-- Opening Marker --

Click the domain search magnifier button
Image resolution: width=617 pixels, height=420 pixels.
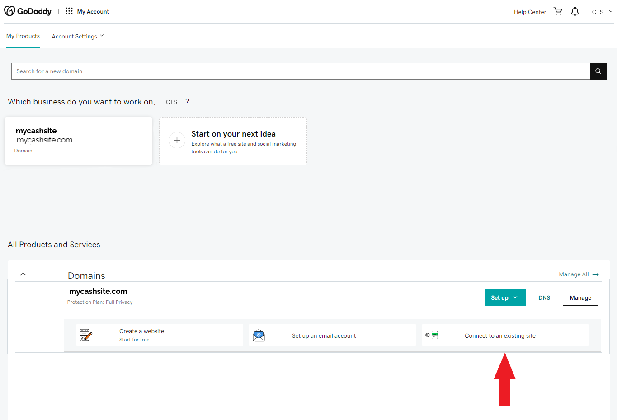[598, 71]
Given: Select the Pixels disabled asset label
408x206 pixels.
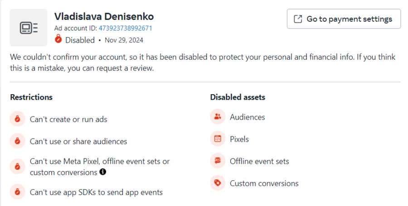Looking at the screenshot, I should tap(239, 139).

-- Closing Marker --

Prompt: Every record above must reappear exactly in the answer, minus its pictures.

Solution to the problem:
Click the domain search magnifier button
Image resolution: width=617 pixels, height=420 pixels.
[598, 71]
Given: Select the Pixels disabled asset label
408x206 pixels.
Looking at the screenshot, I should tap(239, 139).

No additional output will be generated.